My first experience with a born-again Christian occurred about nine years ago. My wife and I were at a weekend get-together with some friends of hers from college and their families. This was an annual affair that had been going on for close to twenty years. However, Ellen and I had only started attending the year before. Another woman, who had lost touch with her college classmates, was there for the first time. She had been Catholic but had left the Church years before. Her husband was also there. He was a born-again Christian and member of an Open Door Christian church in Sacramento.

We shared morning meals and evening meals with the others. On Saturday night, after dinner and while the dishes were being washed, the woman's husband came up to me and started asking questions about what Catholics believe. At the time, I was teaching eighth grade CCD at St. Anthony's. I answered his questions. As he went on his questions turned into arguments against Catholic beliefs. He started raising issues such as Petros vs. Petra and Sola Scriptura along with quotes from the Bible. I had to admit I did not have answers to all of his questions and challenges.

Over the course of the next year I read numerous books on the Catholic faith. I wanted to be prepared for my meeting with this man the next year. When the weekend for the get-together finally arrived, I packed my Bible along with several select books on the Catholic faith so I would be ready for anything he threw at me. I was prepared for all eventualities but one.

He did not come.

I have never seen him since that first time. At the time I felt cheated. I had taken all that time to prepare to wage battle with this guy and he did not show up. Then I realized how fortunate I was that God placed this man in my life when He did. I do not think I would ever have spent so much time studying my faith if he had not been there to challenge me that one Saturday night.

Now I have a challenge for you. Learn more about your Catholic faith. Take some time to acquire an adult understanding of your religion. Go beyond the simplistic understanding provided by the Baltimore Catechism and other catechisms like it. Pick up a copy of the Catechism of the Catholic Church and review it. Read other books on the Catholic faith. I can recommend two right now.

Fundamentals of the Faith: Essays in Christian Apologetics by Peter Kreeft is a good source for understanding traditional Catholic beliefs. Even non-Catholics can appreciate this book. Most of the beliefs Kreeft discusses are shared by other Christian churches.

Catholicism and Fundamentalism: The Attack on Romanism by Bible Christians by Karl Keating is a good source for answers to questions and challenges offered by born-again and other Fundamentalist Christians.
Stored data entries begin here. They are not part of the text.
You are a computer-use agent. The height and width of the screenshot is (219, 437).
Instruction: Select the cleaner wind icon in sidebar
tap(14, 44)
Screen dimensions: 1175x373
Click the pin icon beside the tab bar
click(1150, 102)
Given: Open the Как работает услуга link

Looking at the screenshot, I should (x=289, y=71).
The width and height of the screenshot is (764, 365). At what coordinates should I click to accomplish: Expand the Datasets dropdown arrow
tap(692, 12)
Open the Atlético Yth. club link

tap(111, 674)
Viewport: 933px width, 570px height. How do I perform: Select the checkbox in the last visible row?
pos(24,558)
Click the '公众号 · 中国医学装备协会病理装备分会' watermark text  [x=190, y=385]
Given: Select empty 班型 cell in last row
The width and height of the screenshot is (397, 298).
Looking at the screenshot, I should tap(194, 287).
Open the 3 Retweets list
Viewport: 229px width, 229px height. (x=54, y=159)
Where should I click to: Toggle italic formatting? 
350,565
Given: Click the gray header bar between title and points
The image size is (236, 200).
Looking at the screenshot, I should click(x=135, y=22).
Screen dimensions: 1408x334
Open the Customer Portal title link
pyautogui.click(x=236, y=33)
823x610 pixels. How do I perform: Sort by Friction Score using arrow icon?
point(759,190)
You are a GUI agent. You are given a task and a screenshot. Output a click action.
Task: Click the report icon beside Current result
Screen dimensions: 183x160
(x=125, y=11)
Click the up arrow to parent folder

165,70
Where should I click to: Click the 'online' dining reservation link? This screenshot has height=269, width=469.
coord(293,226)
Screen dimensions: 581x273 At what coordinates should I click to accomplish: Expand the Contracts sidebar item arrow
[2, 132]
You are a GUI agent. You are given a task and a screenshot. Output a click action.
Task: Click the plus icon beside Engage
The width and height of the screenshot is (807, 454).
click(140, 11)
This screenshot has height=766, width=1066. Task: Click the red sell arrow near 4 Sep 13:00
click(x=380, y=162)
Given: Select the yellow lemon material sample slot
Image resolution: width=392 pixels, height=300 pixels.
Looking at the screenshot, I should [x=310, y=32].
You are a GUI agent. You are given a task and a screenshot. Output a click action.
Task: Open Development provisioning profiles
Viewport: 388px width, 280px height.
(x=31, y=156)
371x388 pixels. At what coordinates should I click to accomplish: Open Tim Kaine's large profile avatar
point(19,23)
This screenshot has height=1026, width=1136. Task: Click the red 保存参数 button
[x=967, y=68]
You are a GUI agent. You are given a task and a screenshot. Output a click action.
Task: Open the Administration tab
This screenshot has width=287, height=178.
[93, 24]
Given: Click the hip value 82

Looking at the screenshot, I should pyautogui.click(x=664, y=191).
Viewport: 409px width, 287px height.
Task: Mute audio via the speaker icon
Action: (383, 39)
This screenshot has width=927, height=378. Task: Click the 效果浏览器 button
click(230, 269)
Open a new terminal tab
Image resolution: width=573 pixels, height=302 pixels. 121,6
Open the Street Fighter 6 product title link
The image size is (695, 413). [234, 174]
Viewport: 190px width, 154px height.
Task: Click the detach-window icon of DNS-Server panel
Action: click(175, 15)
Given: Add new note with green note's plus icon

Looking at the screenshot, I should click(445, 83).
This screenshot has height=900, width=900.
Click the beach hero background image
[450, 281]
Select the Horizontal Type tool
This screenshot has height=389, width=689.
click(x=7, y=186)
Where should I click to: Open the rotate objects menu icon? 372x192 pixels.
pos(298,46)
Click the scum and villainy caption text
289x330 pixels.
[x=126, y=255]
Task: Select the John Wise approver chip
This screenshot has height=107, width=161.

Dust off the Bible sitting on the shelf and read it. If you do not own a Bible, buy one. The most common Catholic Bible today is the New American Bible. Other Catholic Bibles are the New Jerusalem Bible, the Revised Standard Version: Catholic Edition and the Douay-Rheims. If you are not sure whether a Bible conforms to Catholic teaching you can find out by looking in the front of the Bible, usually after the title page, for the words "Nihil Obstat" and "Imprimatur".

Imprimatur is a Latin word that literally means "let it be printed". All books of the Sacred Scripture, including translations, must be approved for publication by the Holy See or the conference of bishops.

Nihil Obstat is a Latin phrase that literally means "nothing obstructs". It is the certification that what has been printed does not conflict with Catholic doctrine.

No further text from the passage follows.